### [What to do]
In full and without alteration, output each record given here.

··········

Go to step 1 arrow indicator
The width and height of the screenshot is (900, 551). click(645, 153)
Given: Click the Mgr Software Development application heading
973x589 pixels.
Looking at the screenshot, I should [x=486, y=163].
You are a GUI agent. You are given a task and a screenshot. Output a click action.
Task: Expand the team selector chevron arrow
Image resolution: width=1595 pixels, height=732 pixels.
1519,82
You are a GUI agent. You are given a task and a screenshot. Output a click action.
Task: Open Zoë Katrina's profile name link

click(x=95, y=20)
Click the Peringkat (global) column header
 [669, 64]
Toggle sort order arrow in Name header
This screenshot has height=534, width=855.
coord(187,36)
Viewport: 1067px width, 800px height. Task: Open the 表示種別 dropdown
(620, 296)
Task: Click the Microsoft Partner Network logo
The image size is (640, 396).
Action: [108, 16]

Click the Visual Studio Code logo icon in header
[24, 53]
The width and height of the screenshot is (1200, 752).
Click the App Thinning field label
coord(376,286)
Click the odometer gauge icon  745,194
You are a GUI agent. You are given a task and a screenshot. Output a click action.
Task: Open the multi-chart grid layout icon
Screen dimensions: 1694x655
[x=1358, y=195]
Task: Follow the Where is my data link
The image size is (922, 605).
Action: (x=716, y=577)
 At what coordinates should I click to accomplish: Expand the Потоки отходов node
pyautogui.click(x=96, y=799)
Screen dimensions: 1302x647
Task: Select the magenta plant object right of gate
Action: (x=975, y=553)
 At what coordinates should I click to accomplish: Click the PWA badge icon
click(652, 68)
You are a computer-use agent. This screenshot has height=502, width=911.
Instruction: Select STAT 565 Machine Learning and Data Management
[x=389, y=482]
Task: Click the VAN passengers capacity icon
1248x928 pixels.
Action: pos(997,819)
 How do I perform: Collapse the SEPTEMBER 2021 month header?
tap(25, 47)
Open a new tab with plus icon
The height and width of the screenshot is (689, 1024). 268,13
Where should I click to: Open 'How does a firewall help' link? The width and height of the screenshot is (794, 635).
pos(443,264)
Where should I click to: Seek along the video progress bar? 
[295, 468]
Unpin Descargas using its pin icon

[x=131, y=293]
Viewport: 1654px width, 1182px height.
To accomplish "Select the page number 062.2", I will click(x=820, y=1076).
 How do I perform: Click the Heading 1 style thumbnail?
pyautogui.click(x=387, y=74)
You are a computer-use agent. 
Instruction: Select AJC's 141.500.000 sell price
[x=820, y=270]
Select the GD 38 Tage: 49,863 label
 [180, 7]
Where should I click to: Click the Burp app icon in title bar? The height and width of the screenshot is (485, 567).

··········

### [Exercise response]
Go to step 1 arrow indicator
The width and height of the screenshot is (900, 551). click(645, 153)
Given: Click the Mgr Software Development application heading
973x589 pixels.
Looking at the screenshot, I should [x=486, y=163].
You are a GUI agent. You are given a task and a screenshot. Output a click action.
Task: Expand the team selector chevron arrow
Image resolution: width=1595 pixels, height=732 pixels.
1519,82
You are a GUI agent. You are given a task and a screenshot. Output a click action.
Task: Open Zoë Katrina's profile name link

click(x=95, y=20)
Click the Peringkat (global) column header
 [669, 64]
Toggle sort order arrow in Name header
This screenshot has height=534, width=855.
coord(187,36)
Viewport: 1067px width, 800px height. Task: Open the 表示種別 dropdown
(620, 296)
Task: Click the Microsoft Partner Network logo
The image size is (640, 396).
Action: [108, 16]

Click the Visual Studio Code logo icon in header
[24, 53]
The width and height of the screenshot is (1200, 752).
Click the App Thinning field label
coord(376,286)
Click the odometer gauge icon  745,194
You are a GUI agent. You are given a task and a screenshot. Output a click action.
Task: Open the multi-chart grid layout icon
Screen dimensions: 1694x655
[x=1358, y=195]
Task: Follow the Where is my data link
The image size is (922, 605).
Action: (x=716, y=577)
 At what coordinates should I click to accomplish: Expand the Потоки отходов node
pyautogui.click(x=96, y=799)
Screen dimensions: 1302x647
Task: Select the magenta plant object right of gate
Action: (x=975, y=553)
 At what coordinates should I click to accomplish: Click the PWA badge icon
click(652, 68)
You are a computer-use agent. This screenshot has height=502, width=911.
Instruction: Select STAT 565 Machine Learning and Data Management
[x=389, y=482]
Task: Click the VAN passengers capacity icon
1248x928 pixels.
Action: pos(997,819)
 How do I perform: Collapse the SEPTEMBER 2021 month header?
tap(25, 47)
Open a new tab with plus icon
The height and width of the screenshot is (689, 1024). 268,13
Where should I click to: Open 'How does a firewall help' link? The width and height of the screenshot is (794, 635).
pos(443,264)
Where should I click to: Seek along the video progress bar? 
[295, 468]
Unpin Descargas using its pin icon

[x=131, y=293]
Viewport: 1654px width, 1182px height.
To accomplish "Select the page number 062.2", I will click(x=820, y=1076).
 How do I perform: Click the Heading 1 style thumbnail?
pyautogui.click(x=387, y=74)
You are a computer-use agent. 
Instruction: Select AJC's 141.500.000 sell price
[x=820, y=270]
Select the GD 38 Tage: 49,863 label
 [180, 7]
Where should I click to: Click the Burp app icon in title bar? The height and width of the screenshot is (485, 567).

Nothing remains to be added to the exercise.